§ **Problem requirements**
All lines from the one with "Screen dimensions: 464x932" through the final line below are to be reproduced exactly; omit the others.

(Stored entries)
# # # # #

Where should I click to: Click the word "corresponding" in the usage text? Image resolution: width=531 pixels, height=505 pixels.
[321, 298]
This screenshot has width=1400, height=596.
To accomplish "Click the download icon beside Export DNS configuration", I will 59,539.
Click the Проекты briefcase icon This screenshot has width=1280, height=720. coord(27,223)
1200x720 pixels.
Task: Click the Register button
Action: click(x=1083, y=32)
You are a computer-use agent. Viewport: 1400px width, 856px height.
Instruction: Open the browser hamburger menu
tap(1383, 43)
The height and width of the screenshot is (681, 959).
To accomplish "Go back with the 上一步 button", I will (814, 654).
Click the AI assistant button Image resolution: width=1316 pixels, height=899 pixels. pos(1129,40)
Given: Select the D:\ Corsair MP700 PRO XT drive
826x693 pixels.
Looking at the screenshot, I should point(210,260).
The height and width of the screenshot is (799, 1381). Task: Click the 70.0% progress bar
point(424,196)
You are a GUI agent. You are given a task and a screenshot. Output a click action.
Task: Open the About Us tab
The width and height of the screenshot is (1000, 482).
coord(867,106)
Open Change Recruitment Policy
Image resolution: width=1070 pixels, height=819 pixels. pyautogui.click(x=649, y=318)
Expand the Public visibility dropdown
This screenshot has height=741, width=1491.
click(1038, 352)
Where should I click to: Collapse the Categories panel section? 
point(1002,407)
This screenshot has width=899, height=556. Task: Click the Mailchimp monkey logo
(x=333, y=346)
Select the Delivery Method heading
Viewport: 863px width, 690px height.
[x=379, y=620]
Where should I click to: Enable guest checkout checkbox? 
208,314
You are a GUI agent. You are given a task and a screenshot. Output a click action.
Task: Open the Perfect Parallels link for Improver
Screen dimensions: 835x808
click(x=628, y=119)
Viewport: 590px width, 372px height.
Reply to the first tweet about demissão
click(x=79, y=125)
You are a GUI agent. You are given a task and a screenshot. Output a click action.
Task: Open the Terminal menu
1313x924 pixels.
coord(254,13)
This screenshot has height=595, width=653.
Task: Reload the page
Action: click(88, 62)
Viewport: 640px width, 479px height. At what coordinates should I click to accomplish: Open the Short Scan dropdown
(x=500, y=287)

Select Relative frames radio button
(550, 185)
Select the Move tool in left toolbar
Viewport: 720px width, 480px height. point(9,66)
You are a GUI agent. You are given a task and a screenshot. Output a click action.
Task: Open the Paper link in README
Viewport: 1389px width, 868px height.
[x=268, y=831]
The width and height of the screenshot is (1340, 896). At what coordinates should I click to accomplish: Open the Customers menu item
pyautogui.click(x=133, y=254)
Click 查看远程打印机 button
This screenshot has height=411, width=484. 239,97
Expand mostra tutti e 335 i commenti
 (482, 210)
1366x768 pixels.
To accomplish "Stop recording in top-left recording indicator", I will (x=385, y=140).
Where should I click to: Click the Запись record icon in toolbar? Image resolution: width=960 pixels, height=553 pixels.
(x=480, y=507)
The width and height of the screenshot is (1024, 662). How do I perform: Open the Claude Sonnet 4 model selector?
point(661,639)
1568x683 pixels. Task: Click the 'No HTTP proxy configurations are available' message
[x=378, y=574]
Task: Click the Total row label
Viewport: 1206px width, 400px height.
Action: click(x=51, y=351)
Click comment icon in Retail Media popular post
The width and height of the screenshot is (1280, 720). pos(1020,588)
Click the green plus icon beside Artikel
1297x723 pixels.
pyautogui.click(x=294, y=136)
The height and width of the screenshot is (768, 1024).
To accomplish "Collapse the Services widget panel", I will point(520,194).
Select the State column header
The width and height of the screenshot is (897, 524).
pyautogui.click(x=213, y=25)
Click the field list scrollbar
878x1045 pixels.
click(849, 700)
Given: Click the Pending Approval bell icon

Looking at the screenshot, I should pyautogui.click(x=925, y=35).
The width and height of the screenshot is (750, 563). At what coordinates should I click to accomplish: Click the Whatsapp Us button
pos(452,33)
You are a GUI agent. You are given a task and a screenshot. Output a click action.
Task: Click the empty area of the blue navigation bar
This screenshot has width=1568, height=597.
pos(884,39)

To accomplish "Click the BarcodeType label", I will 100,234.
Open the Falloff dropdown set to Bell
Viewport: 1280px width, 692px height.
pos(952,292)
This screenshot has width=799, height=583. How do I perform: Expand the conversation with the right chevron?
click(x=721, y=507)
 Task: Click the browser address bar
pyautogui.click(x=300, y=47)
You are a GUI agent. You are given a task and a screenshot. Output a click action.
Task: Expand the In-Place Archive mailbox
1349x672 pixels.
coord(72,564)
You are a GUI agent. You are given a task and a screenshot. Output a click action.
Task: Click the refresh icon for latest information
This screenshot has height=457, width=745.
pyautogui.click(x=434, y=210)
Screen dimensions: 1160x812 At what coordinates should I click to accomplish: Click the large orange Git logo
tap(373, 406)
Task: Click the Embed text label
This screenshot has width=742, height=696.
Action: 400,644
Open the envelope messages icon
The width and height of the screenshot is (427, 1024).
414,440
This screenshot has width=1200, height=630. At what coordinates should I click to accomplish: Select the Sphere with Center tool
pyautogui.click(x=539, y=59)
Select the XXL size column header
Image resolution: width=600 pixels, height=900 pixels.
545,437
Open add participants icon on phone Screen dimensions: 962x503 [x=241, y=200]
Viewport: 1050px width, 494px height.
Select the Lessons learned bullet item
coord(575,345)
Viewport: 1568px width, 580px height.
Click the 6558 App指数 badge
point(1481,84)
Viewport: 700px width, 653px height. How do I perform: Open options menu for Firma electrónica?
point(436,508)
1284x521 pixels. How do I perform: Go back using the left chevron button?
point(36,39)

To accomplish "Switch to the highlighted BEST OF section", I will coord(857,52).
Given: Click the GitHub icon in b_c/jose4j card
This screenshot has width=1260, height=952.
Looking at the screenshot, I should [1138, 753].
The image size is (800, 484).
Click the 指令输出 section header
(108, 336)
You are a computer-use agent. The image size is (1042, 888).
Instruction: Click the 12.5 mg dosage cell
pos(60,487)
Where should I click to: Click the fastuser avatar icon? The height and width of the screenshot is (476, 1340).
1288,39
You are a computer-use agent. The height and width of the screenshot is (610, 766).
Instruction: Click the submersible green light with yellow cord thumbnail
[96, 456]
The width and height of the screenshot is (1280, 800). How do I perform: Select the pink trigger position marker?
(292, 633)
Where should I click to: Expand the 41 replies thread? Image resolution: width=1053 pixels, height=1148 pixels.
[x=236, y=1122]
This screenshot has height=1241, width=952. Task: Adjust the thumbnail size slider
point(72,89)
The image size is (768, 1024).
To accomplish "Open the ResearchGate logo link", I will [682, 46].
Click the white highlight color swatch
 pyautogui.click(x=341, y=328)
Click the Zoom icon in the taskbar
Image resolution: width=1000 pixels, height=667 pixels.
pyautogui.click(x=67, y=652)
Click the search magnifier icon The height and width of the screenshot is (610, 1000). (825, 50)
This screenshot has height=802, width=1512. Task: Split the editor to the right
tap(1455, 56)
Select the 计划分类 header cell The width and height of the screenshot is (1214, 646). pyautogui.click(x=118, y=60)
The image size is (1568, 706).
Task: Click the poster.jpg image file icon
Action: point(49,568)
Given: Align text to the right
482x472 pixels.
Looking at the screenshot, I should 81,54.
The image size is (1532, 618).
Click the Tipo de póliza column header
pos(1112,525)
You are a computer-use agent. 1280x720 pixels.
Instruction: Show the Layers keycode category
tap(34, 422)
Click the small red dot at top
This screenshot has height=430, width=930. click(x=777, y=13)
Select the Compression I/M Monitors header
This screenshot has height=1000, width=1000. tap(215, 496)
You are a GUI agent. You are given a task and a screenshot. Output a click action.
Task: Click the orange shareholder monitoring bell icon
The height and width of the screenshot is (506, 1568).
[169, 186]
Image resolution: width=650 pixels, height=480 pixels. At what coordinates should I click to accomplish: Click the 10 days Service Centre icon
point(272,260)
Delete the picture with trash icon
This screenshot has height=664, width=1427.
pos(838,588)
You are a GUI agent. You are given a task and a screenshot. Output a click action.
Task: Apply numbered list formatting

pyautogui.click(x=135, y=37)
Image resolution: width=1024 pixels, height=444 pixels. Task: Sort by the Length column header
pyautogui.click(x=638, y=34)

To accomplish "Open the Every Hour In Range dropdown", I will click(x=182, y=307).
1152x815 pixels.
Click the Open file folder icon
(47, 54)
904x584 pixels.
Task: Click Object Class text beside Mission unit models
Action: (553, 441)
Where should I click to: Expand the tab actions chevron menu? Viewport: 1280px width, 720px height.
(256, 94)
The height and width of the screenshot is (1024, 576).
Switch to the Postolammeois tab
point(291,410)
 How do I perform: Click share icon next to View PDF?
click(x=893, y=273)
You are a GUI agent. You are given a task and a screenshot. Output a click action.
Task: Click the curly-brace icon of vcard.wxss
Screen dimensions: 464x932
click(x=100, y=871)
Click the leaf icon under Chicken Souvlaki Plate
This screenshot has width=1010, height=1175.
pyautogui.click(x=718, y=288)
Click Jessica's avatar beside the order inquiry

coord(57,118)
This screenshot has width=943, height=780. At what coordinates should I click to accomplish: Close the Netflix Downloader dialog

# # # # #

§ **Answer space**
Screen dimensions: 464x932
click(x=100, y=871)
Click the leaf icon under Chicken Souvlaki Plate
This screenshot has width=1010, height=1175.
pyautogui.click(x=718, y=288)
Click Jessica's avatar beside the order inquiry

coord(57,118)
This screenshot has width=943, height=780. At what coordinates should I click to accomplish: Close the Netflix Downloader dialog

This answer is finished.